Temperature detection sensor
Samira is developing a virtual private chat application for ABC Consulting. The following are requirements provided by the organization while making the application: 1. All the communications should happen within the same network, host-to-host. 2. The information shared through this app should be kept confidential. Hence, the whole IP packet should be encrypted, giving access to only authorized personnel. 3. There should be a private network for host-to-host communication Which of the following modes should Sara consider for encryption in this project?
Tunnel mode
Which of the following outlines the process of a proxy server?
User - forward proxy - Internet - reverse proxy - user
Which technology allows scattered users to be logically grouped even when they are connected to different physical switches?
VLAN
Your enterprise is hosting a web app that has limited security. As a security administrator, you are asked to take appropriate measures to restrict threat actors from hijacking users' sessions. Which of the following is the most appropriate action for you to take?
You should implement cryptography using OpenSSL.
An employee at your enterprise is caught violating company policies by transferring confidential data to his private email. As a security admin, you are asked to prevent this from happening in the future. Which of the following actions should you perform?
You should set up a DLP.
As a cybersecurity expert, you are asked to take adequate measures to mitigate DDoS attacks on your enterprise servers. Which of the following techniques should you apply?
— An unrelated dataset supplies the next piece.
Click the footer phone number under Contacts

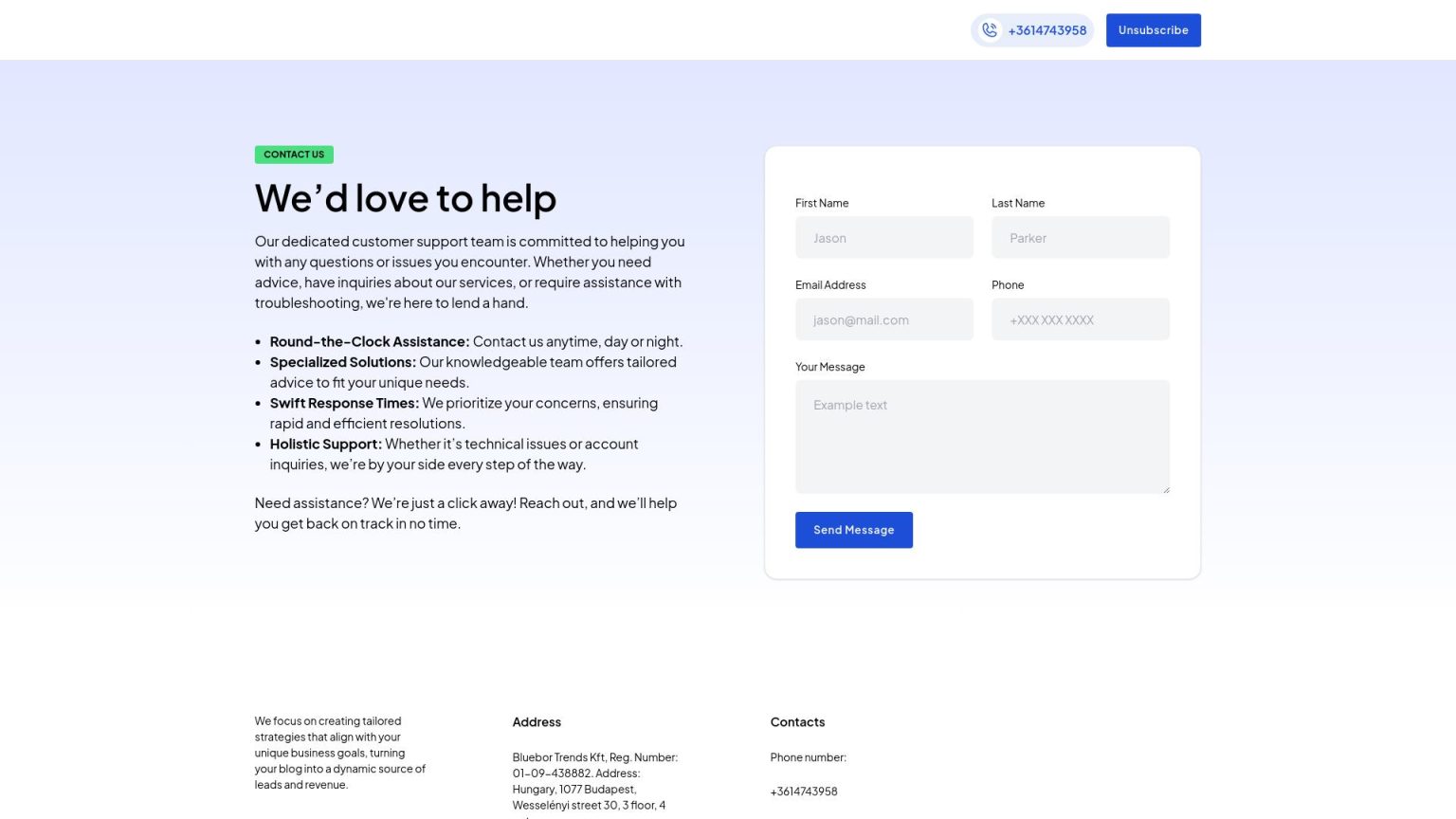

You should set up a DNS sinkhole.
In a security review meeting, you are asked to take appropriate security measures to mitigate IP spoofing attacks against the enterprise network. Which of the following methods should you apply?
You should set up an ACL.
You are asked to configure your enterprise network in such a way that the customer support team gets a higher priority in the network and can conduct customer video calls without any connectivity issues. Which of the following methods should you apply?
You should set up quality of service to give higher priority to the customer support team.